An example would be in a business case/business plan for a product launch or roll out into a new market. In these situations, it is common to take a 5-to-10-year view of the market opportunity. The models are typically constructed with a constant growth rate over the time period that conveys a compelling reason to go ahead. However, these expectations can be far from convincing and particularly when compound growth rates are used. The later years can show an apparent market dominance with what appears to be little retaliatory action from competitors.
Take for example a 20% compound growth over 10 years.
The maths required is:
| Year | 0 | 1 | 2 | 3 | 4 | 5 | 6 | 7 | 8 | 9 | 10 |
|---|---|---|---|---|---|---|---|---|---|---|---|
| Customers | 100 | 120 | 144 | 173 |
207 | 249 | 299 | 358 | 430 | 516 | 619 |
Starting with 100 and each subsequent year being 1.2 (1 + growth rate) * the previous year.
The growth rate starts sensibly with small increments, but as the compounding effect kicks in, the later years are showing huge increases in volume. 50% of the total increase occurs in the last three years.

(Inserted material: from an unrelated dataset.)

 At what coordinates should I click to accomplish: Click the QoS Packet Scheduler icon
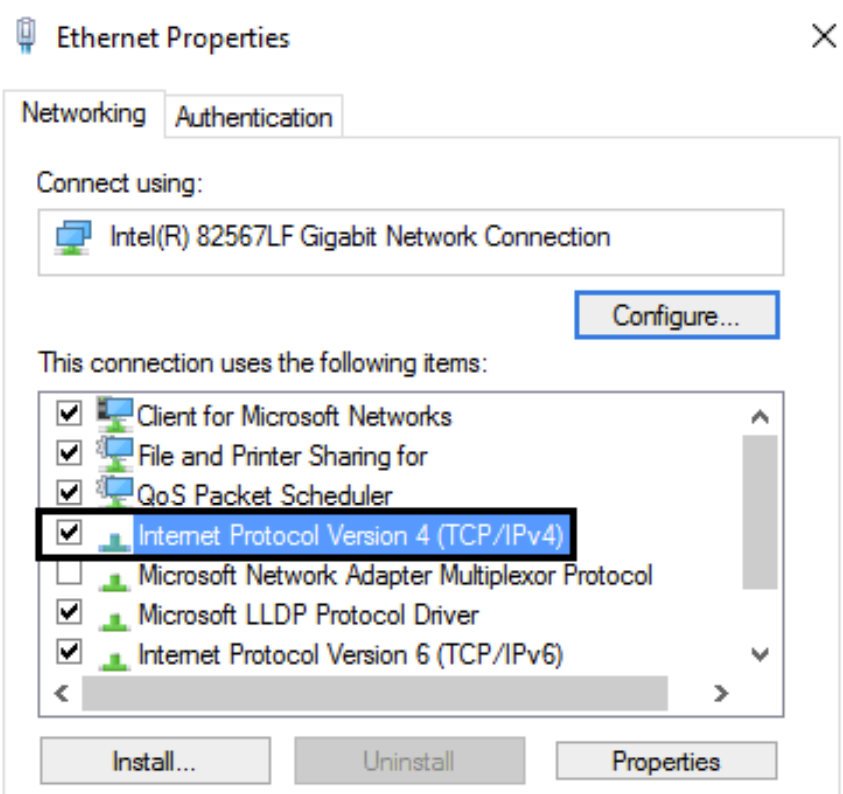[x=115, y=494]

A way to moderate the impact that occurs in the later years is to use a growth rate with annual decay. Here a growth rate is set – we will use 25% and this will decay by 25% each year.
The maths required is:
| Year | 0 | 1 | 2 | 3 | 4 | 5 | 6 | 7 | 8 | 9 | 10 |
|---|---|---|---|---|---|---|---|---|---|---|---|
| Growth | 25% | 19% | 14% | 11% | 8% | 6% | 4% | 3% | 3% | 2% | |
| Customers | 100 | 125 | 148 | 169 | 187 | 202 | 214 | 223 | 231 | 237 | 241 |
Starting with 100 and each subsequent year being multiplied by 1+ a growth rate. The growth rate is reducing by 25% each year. E.g., in year 2 the growth rate is 25% * (1-25%) = 18.75%. In year 3 the growth rate is 18.75% * (1-25%) = 14.0625% and so on.
This time the customer numbers finish sensibly with small increments as the total reaches the saturation of its segment, but in order to create sufficient volume it perhaps starts too aggressively in the first three years.
We therefore have the first method with a realistic start but unrealistic finish and a second method with the opposite; a realistic finish and an unrealistic start. The solution is what is call a Bass diffusion curve that is an S shaped chart that provides a realistic start and finish.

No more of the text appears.